▸ Short exercise: Copy the records below line for line, changing nothing.

▸ Recorded data:

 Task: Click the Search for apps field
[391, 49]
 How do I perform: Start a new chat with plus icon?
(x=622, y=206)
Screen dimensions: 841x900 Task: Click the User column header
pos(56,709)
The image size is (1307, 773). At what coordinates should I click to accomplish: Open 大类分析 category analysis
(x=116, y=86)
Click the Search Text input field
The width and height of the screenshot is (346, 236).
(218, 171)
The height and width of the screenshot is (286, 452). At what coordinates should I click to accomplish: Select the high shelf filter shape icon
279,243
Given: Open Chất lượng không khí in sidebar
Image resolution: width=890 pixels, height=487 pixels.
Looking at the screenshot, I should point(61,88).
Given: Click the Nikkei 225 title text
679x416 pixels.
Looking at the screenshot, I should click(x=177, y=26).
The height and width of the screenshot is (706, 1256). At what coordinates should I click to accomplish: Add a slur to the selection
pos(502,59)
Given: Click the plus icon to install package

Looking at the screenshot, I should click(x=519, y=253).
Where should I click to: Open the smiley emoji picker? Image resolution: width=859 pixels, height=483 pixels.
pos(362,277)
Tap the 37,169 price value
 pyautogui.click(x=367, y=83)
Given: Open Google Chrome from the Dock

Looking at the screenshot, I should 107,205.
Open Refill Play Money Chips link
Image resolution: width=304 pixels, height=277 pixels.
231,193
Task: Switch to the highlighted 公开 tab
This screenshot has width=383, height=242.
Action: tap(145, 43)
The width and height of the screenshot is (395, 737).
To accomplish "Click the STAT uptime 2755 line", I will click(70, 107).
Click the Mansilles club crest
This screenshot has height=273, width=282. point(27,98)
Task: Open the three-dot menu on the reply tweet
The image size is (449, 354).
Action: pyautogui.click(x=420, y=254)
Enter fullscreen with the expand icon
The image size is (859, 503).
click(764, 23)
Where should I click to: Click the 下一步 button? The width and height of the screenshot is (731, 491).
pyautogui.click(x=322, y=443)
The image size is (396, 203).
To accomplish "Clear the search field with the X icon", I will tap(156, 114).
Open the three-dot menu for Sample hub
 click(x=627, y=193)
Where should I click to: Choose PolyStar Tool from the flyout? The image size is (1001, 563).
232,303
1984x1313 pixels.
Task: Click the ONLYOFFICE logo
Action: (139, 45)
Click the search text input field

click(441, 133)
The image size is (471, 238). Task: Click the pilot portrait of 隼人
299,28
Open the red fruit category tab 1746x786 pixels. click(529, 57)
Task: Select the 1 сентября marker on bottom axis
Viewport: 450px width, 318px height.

▸ Written response:
 Task: Click the Search for apps field
[391, 49]
 How do I perform: Start a new chat with plus icon?
(x=622, y=206)
Screen dimensions: 841x900 Task: Click the User column header
pos(56,709)
The image size is (1307, 773). At what coordinates should I click to accomplish: Open 大类分析 category analysis
(x=116, y=86)
Click the Search Text input field
The width and height of the screenshot is (346, 236).
(218, 171)
The height and width of the screenshot is (286, 452). At what coordinates should I click to accomplish: Select the high shelf filter shape icon
279,243
Given: Open Chất lượng không khí in sidebar
Image resolution: width=890 pixels, height=487 pixels.
Looking at the screenshot, I should point(61,88).
Given: Click the Nikkei 225 title text
679x416 pixels.
Looking at the screenshot, I should click(x=177, y=26).
The height and width of the screenshot is (706, 1256). At what coordinates should I click to accomplish: Add a slur to the selection
pos(502,59)
Given: Click the plus icon to install package

Looking at the screenshot, I should click(x=519, y=253).
Where should I click to: Open the smiley emoji picker? Image resolution: width=859 pixels, height=483 pixels.
pos(362,277)
Tap the 37,169 price value
 pyautogui.click(x=367, y=83)
Given: Open Google Chrome from the Dock

Looking at the screenshot, I should 107,205.
Open Refill Play Money Chips link
Image resolution: width=304 pixels, height=277 pixels.
231,193
Task: Switch to the highlighted 公开 tab
This screenshot has width=383, height=242.
Action: tap(145, 43)
The width and height of the screenshot is (395, 737).
To accomplish "Click the STAT uptime 2755 line", I will click(70, 107).
Click the Mansilles club crest
This screenshot has height=273, width=282. point(27,98)
Task: Open the three-dot menu on the reply tweet
The image size is (449, 354).
Action: pyautogui.click(x=420, y=254)
Enter fullscreen with the expand icon
The image size is (859, 503).
click(764, 23)
Where should I click to: Click the 下一步 button? The width and height of the screenshot is (731, 491).
pyautogui.click(x=322, y=443)
The image size is (396, 203).
To accomplish "Clear the search field with the X icon", I will tap(156, 114).
Open the three-dot menu for Sample hub
 click(x=627, y=193)
Where should I click to: Choose PolyStar Tool from the flyout? The image size is (1001, 563).
232,303
1984x1313 pixels.
Task: Click the ONLYOFFICE logo
Action: (139, 45)
Click the search text input field

click(441, 133)
The image size is (471, 238). Task: Click the pilot portrait of 隼人
299,28
Open the red fruit category tab 1746x786 pixels. click(529, 57)
Task: Select the 1 сентября marker on bottom axis
Viewport: 450px width, 318px height.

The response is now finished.